The River, Cicadas and Lucinda

The River, Cicadas and Lucinda www.bluemesablog.com

On August 29, 2009 I rediscovered Texas. I had been living away, in France and England, for three years. That summer I reluctantly found myself living back in my home state. I had never intended to return. My life was elsewhere and I was fighting against the place where I was born, convinced it wasn’t where I was meant to be. But that night, at a ranch somewhere in Texas, something changed.

I’d been to that particular place almost every year since I was born. I loved that it always smelled the same, like glycerine soap, moss and algae, the river, limestone and rain, old wood floors, dusty roads, water from rusted taps and bonfires. It was a place for swimming in the glossy river by moonlight, for barbeque and beer, outdoors showers and campfire breakfasts, old wooden houses and afternoon naps. My father and I had driven there together the day before, listening to the only four songs we had (“Get Rhythm”, “Friends in Low Places”, “Mrs. Robinson” and “Maybelline, why can’t you be true”) all the way. It rained while we dined on fried chicken under a lantern-lit tarp by the river. I fell asleep in one of the old ranch house rooms, watching the porch-light fall through the slats of the wooden blinds, listening to the low murmur of people I had known all my life talking on the porch outside.

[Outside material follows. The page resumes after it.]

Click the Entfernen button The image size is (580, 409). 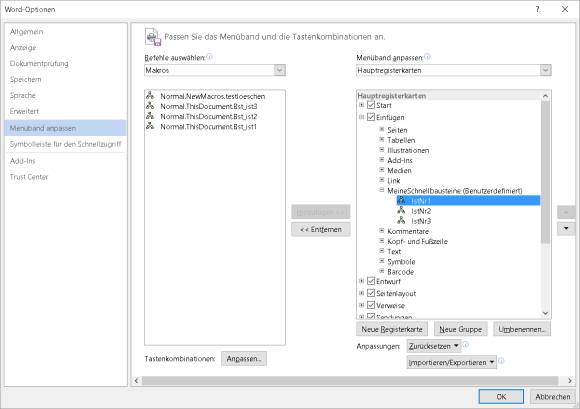321,229
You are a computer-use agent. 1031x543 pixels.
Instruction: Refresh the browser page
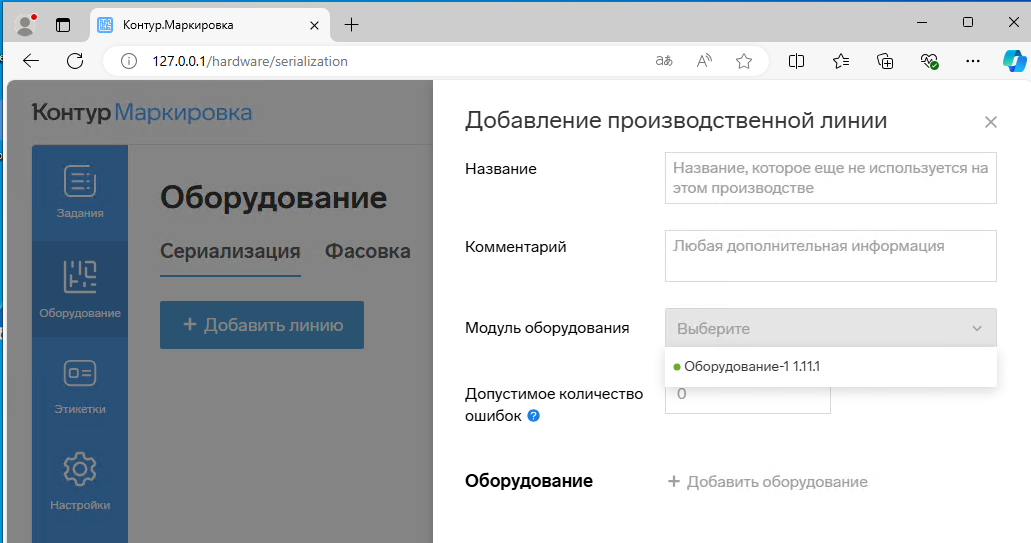75,61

The Porch www.bluemesablog.com

I woke up before anyone else, and had coffee and breakfast on the porch swing as the soft gray morning light gave way to a golden glow as the sun rose over the distant hills and finally illuminated the valley. I spent the day kayaking and cooking cabrito wrapped in giant yucca leaves in a pit we dug by the river. I was beginning to feel like a part of Texas again, and it was beginning to feel like a part of me.

The River www.bluemesablog.com

Over dinner the sun set in a blaze of the most shocking pink, perfectly reflected in the river. Someone built a bonfire on the dam and I went and sat by it with my feet in the shallow water. A young man played Tom Waits’ “Lucinda” on his guitar over the crackle of the fire and the sound of the river and cicadas. The moon was golden against the dark blue sky. It couldn’t have happened anywhere but Texas. As I sat there with the river, the moonlight and firelight, the cicadas and Lucinda, Texas took hold, and it hasn’t let go since.

  1. Your blog is very evocative. I’m also a Texan, now firmly rooted in New York. You look like the first girl I ever kissed – my first *real* kiss, I mean. Her name was Colleen, she was from Lubbock. It was quite a night. Thank you for sharing your stories. You’re a wonderful writer, and your photos are beautiful.